What is being asked →
Transcribe exactly, and only, the lines from the one with "The height and" through the end of the records below, including both of those lines. Skip all pictures.
### Extracted records ###
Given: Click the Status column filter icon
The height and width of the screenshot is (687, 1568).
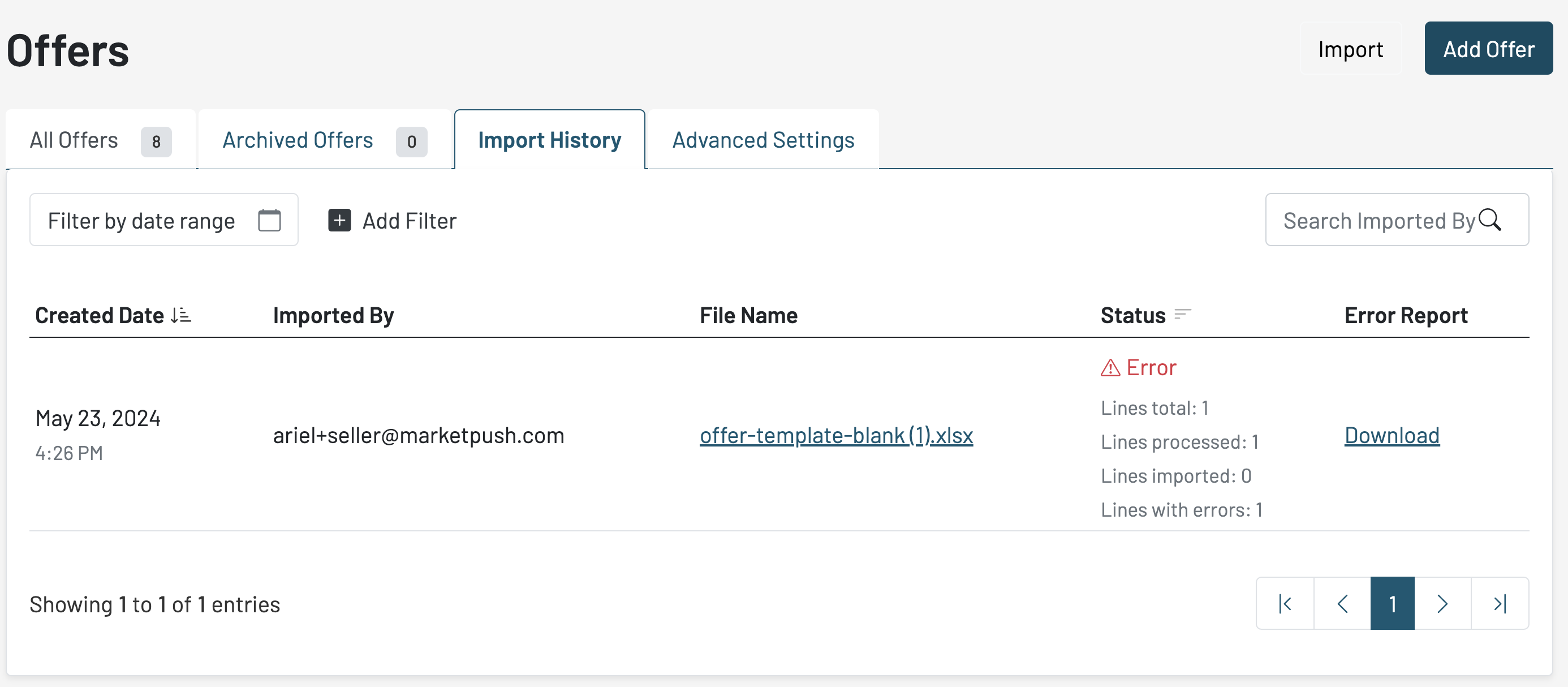Looking at the screenshot, I should point(1182,314).
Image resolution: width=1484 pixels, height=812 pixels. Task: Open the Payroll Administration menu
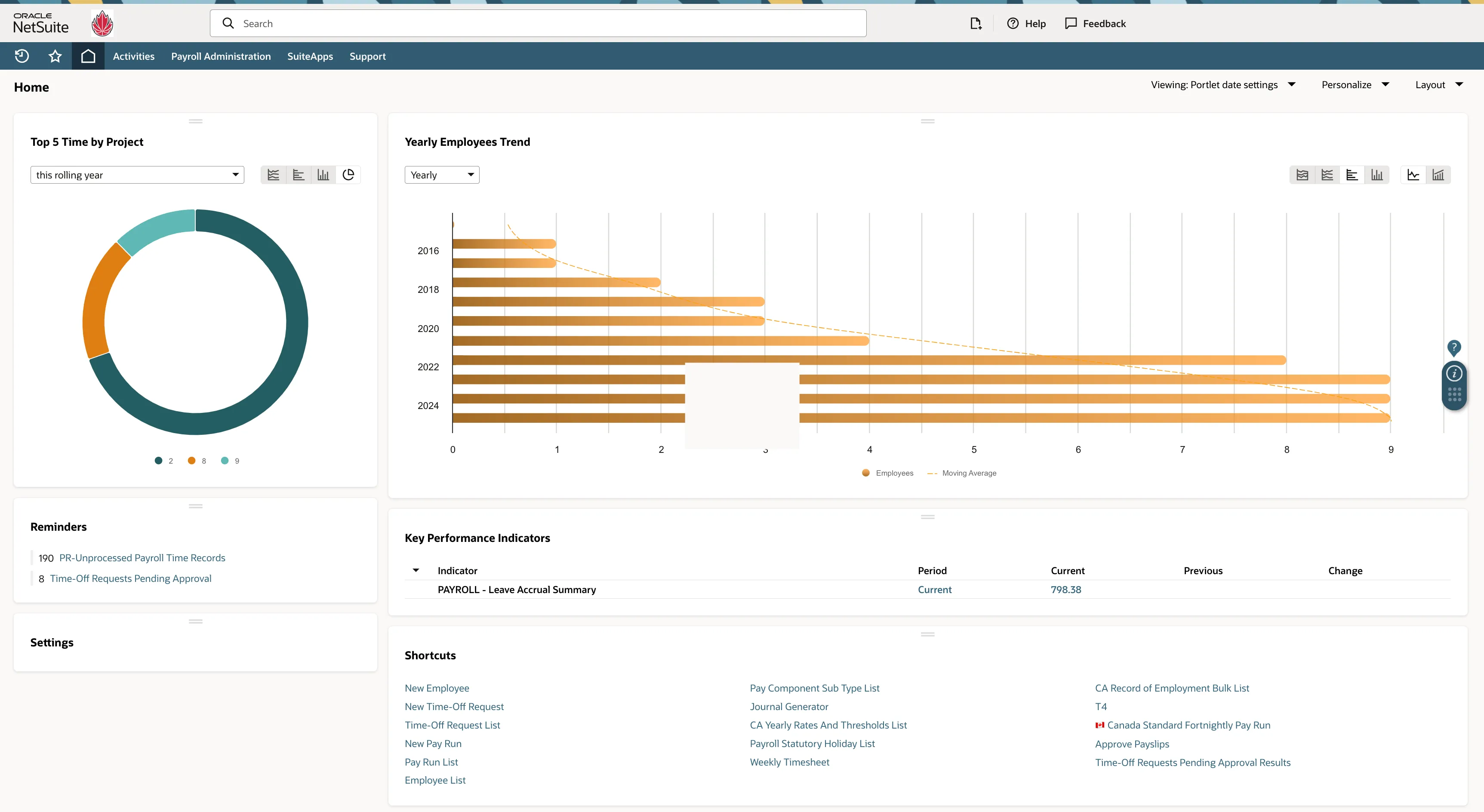pyautogui.click(x=221, y=56)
###
Task result →
The height and width of the screenshot is (687, 1568).
Looking at the screenshot, I should point(1182,314).
Image resolution: width=1484 pixels, height=812 pixels. Task: Open the Payroll Administration menu
pyautogui.click(x=221, y=56)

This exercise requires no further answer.